SON DAKİKA

2026'ya doğru yapay zekâ

Apple, Google, Samsung ve Çinli üreticiler neyi gizliyor? Yapay zekâ artık yalnızca işlemci gücüyle ilgili bir konu olmaktan çıkarak, telefonların geleceğini belirleyen görünmez bir savaş alanına dönüştü.

2025’te tanıtılan çipler ve yazılım güncellemeleriyle birlikte, 2026 yılında çok farklı bir mobil deneyim bizi bekliyor.

Peki dev şirketler bu oyunda neleri gizliyor? İşte perde arkası:

Yeni nesil çipler sayesinde telefonlar artık sadece birer iletişim aracı değil, aynı zamanda mini birer yapay zekâ istasyonu olacak. 2025’te piyasaya çıkan Snapdragon 8 Gen 4, Apple A18 Pro ve MediaTek Dimensity X serileri; saniyede trilyonlarca işlem yapabilen, özel NPU birimleriyle donatıldı.

2026 için beklenti ise oldukça net: Telefon, kendi başına bir “kişisel yapay zekâ asistanı” hâline gelecek.

Bunun anlamı şu: Çevrimdışı çalışan, gizliliği koruyan modellere sahip, komut vermeden sizi anlayabilen bir arayüze sahip telefonlar geliyor. Fotoğraf, video ve metin düzenleme gibi işlemleri tek dokunuşla yapabilen otomatik uygulamalar kullanıma sunulacak. Telefonunuz sizi gün içinde analiz ederek, hayatınıza uygun rutinler önerecek. Örneğin, “Ceyhun, bugün spor salonuna gitmedin!” şeklinde bildirimler alabileceksiniz.

Apple Intelligence 2.0 ve Google’ın Gemini Yerel Çekirdeği de bu dönüşümün lokomotifi. Apple’ın yıl sonunda çıkaracağı AI 2.0 ile Siri, yepyeni bir seviyeye taşınıyor: Artık sizinle sohbet edebiliyor, fotoğraflara göre aksiyon alabiliyor ve uygulamalar arasında görevleri kendi başına yerine getirebiliyor.

Google cephesinde ise Gemini Nano 2, Android cihazlara tamamen çevrimdışı çalışan güçlü bir yapay zekâ çekirdeği sunuyor. İki şirket arasında açık bir rekabet başladığı söylenebilir.

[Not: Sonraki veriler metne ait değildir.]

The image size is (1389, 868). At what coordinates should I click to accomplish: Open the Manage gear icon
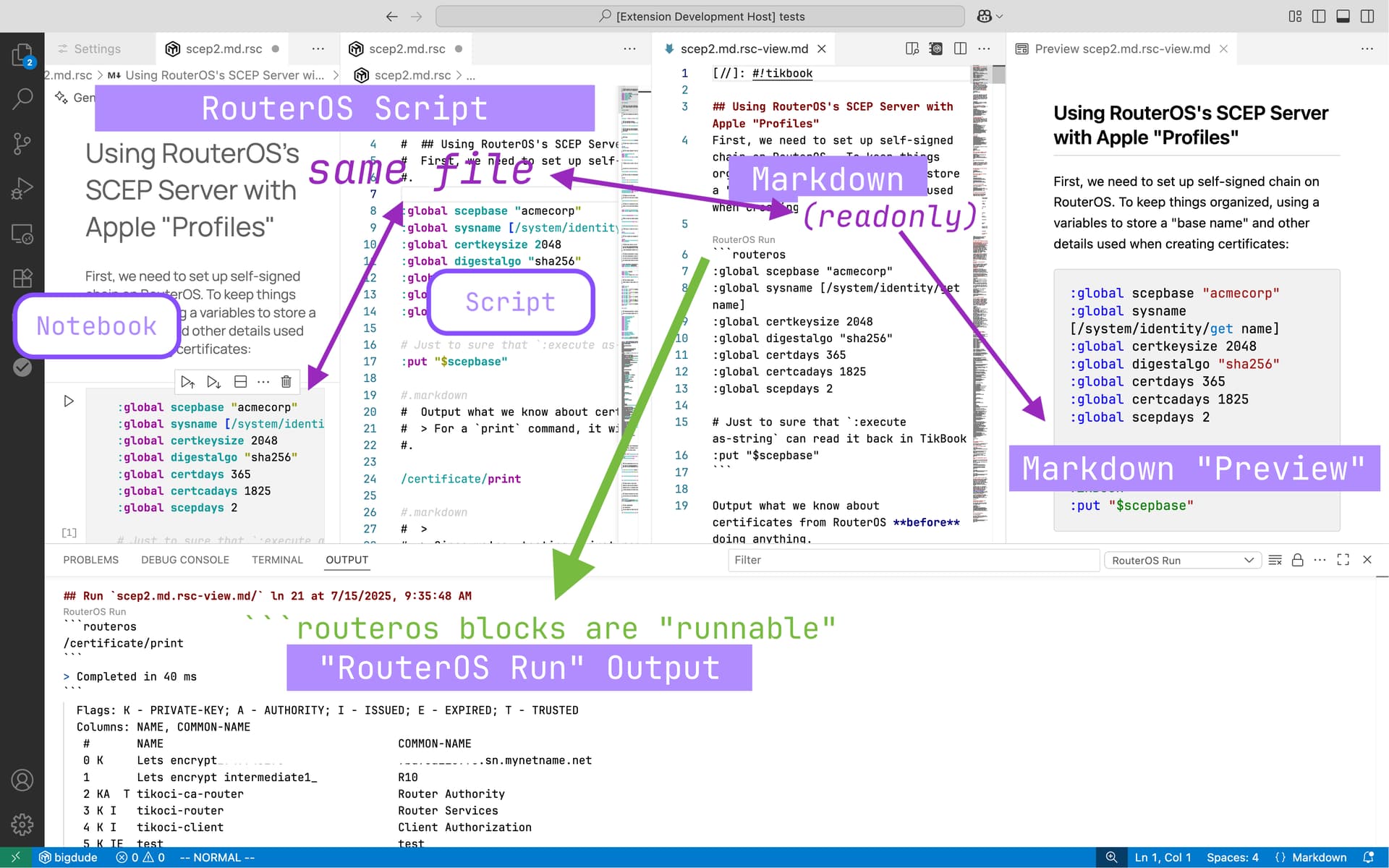tap(22, 824)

Samsung, Xiaomi ve Huawei ise donanım ile bulut tabanlı çözümleri birleştiren bir yaklaşım izliyor. Özellikle; 1 TB RAM, hızlı depolama, 2 nm işlemci mimarisi, üst seviye NPU’lar ve daha düşük güç tüketimiyle yüksek performans sağlanması için çalışıyorlar. Bütün bunların amacı, telefonu adeta küçük bir “yerel model eğitme cihazı”na dönüştürmek. Cihaz, şarjda kaldığı sürede kendi algoritmalarını geliştiriyor. Bu da üreticilerin pek fazla dillendirmediği gizli bir plan.

Öte yandan, 2027 ve sonrası için büyük şirketlerin hedefi, çok daha gelişmiş yapay zekâ modellerini doğrudan cihaz üzerinde çalıştırabilmek. Bu, daha fazla RAM, gelişmiş NPU, yeni soğutma sistemleri ve 3D yonga istifleme gibi teknolojilere yatırımların artacağı anlamına geliyor.

Kullanıcı açısından bakıldığında;

• 5 saniyede profesyonel video montajı yapabilmek,

• WhatsApp’ta otomatik metin yazımı, özet ve öneriler,

• Kişiye özel reklam, e-ticaret ve blog içerikleri üretimi,

• Daha gerçekçi artırılmış gerçeklik deneyimleri,

• Pil ömründe %20-35 artış,

• Ve telefonunuzun gerçek anlamda kişisel asistanınız olması mümkün olacak.

Herkese güzel bir pazar günü dilerim.